Specific to the design, the field effect transistors T4 and T5 have an "inversive" between the drain and source electrodes.
diodes", so that operation with AC voltage requires the two field effect transistors to be decoupled, but which, depending on the polarity of one of the voltages, are always conducting via their internal diodes. Regarding winding W2, this means that it is connected to circuit points 32 and 3 of the resonant circuit.
1 of said "inverse diodes" alternately for 4
This means that AC' can be applied synchronously with the pressure through the two. Therefore, winding W2 must be properly insulated with respect to winding W1 to avoid dielectric breakdown occurring at peak values of the resonant circuit voltage.

At the same time that a new HF interrogation pulse is transmitted according to the functional cycle described above, the damping member comprising resistors R4, R5 and R6 is again separated from the antenna resonant circuit 28, so that the antenna resonant circuit 28 is dependent on the response of the transponder 26. The required high circuit quality allows the magnetic field to be released again.

The antenna damping circuit thus described operates completely automatically upon generation of an HF interrogation pulse; it does not require a self-current source and derives the energy required for its operation from the HF interrogation pulse.

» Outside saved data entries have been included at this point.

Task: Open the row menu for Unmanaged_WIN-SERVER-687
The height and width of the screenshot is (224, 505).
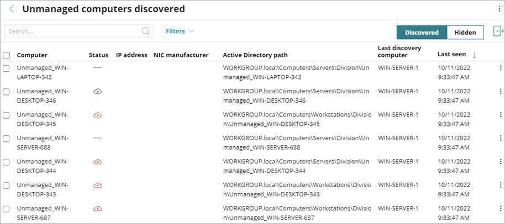Action: [x=500, y=209]
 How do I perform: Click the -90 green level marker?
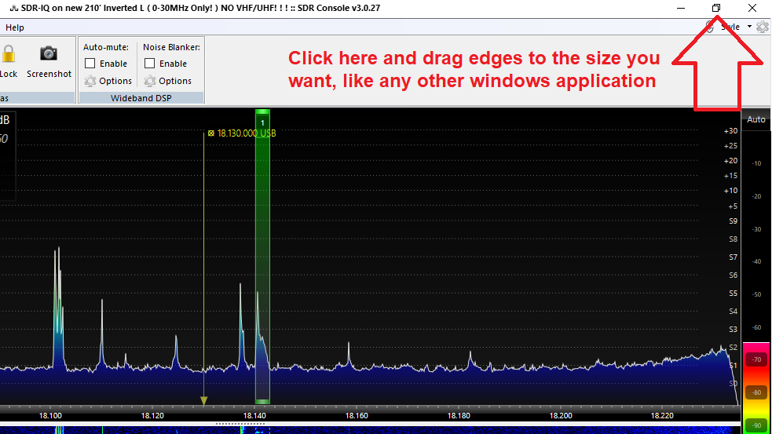[756, 425]
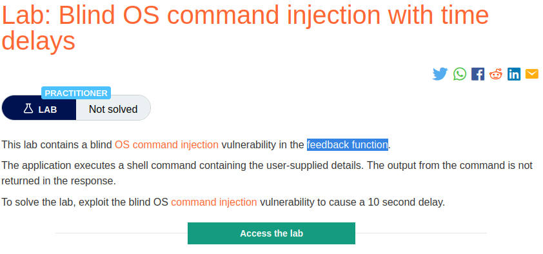Click the shell command description paragraph
Viewport: 543px width, 254px height.
pyautogui.click(x=266, y=173)
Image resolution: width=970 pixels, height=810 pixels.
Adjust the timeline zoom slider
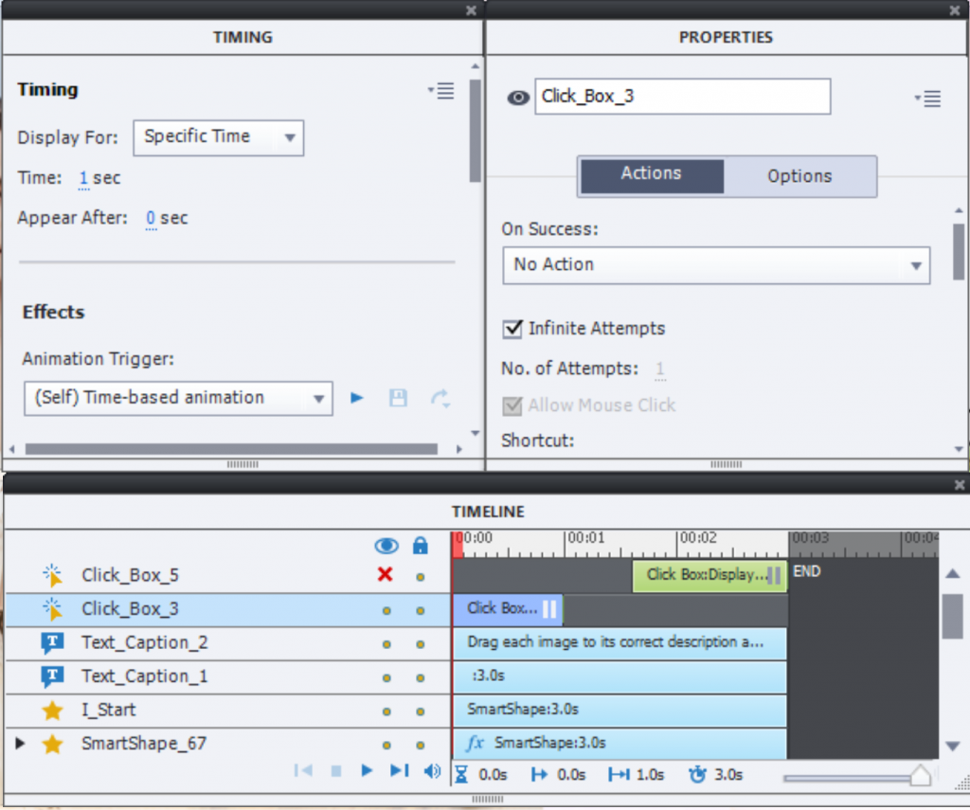click(919, 777)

Antenna resonant circuit 2 obtained after completion of the HF interrogation pulse by using a damping circuit 24
The damping of 8 not only affects the switching of the quality of the antenna resonant circuit 28, but also makes said circuit so that the radio transceiver 10 is ready to receive the signal returned by the transponder 26 immediately after the termination of the HF interrogation pulse. Arrange.

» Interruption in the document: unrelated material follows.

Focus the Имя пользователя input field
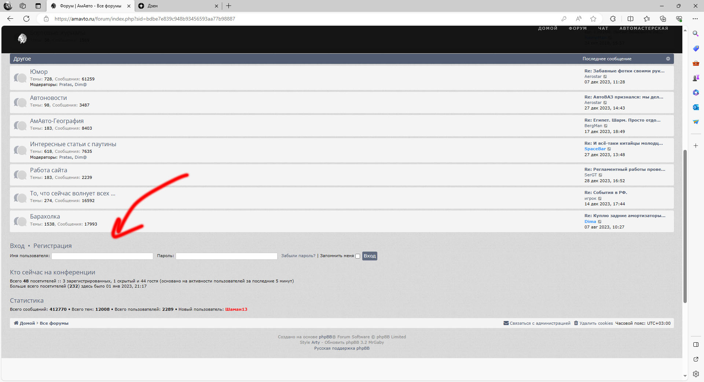The width and height of the screenshot is (704, 382). (x=102, y=256)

[Brief explanation of the drawing]

1 is a basic diagram of a radio transceiver cooperating with a transponder and using a damping or damping circuit according to the invention, and FIG. 2 is a circuit diagram of an antenna resonant circuit with a damping circuit according to the invention. Explanation of symbols: 10... Radio transceiver; 12... Antenna; 14.
... Grip; 16... Operation switch; 18... Chip; 20... Ferrite rod; 22... Antenna winding; 24... Braking circuit; 26... Responder; 2
8...Antenna resonance circuit. FIG.2

Claims (4)

[Claims] (1) In the transmission stage, time-limited energy-rich H
Control for an antenna resonant circuit of a radio transceiver which transmits an F-interrogation pulse and which, in a reception phase following the transmission phase, attempts to receive said resonance signal coming from a transponder which transmits a high frequency resonance signal in response to reception of the interrogation pulse. a circuit comprising a damping member (R4, R5, R6) adapted to be connected to and disconnected from the antenna resonant circuit and receiving a switching voltage to connect the damping member (R4, R5, R6) to the antenna resonant circuit; Switching device (T4, T5)
a first energy storage element chargeable by the HF interrogation pulse to provide a switching voltage; A braking circuit characterized in that it has a second energy storage element (C2) applied to the switching device (T4, T5). (2) as a capacitance, characterized in that the damping member (R4, R5, R6) is connected in parallel with one of the capacitors (CA1, CA2) of the antenna resonant circuit (20) by means of a switching device (T4, T5); 2. A damping circuit according to claim 1 for an antenna resonant circuit comprising a series circuit of two capacitors. 3. A damping circuit according to claim 1, characterized in that the damping members (R4, R5, R6) are coupled to the antenna resonant circuit (20) via inductive taps. (4) The switching device consists of two field effect transistors (T4, T5) whose gate electrodes are connected together and whose drain-source path is connected to a braking member (R4,
Braking circuit according to claim 1, 2 or 3, characterized in that it is connected in series with R5, R6).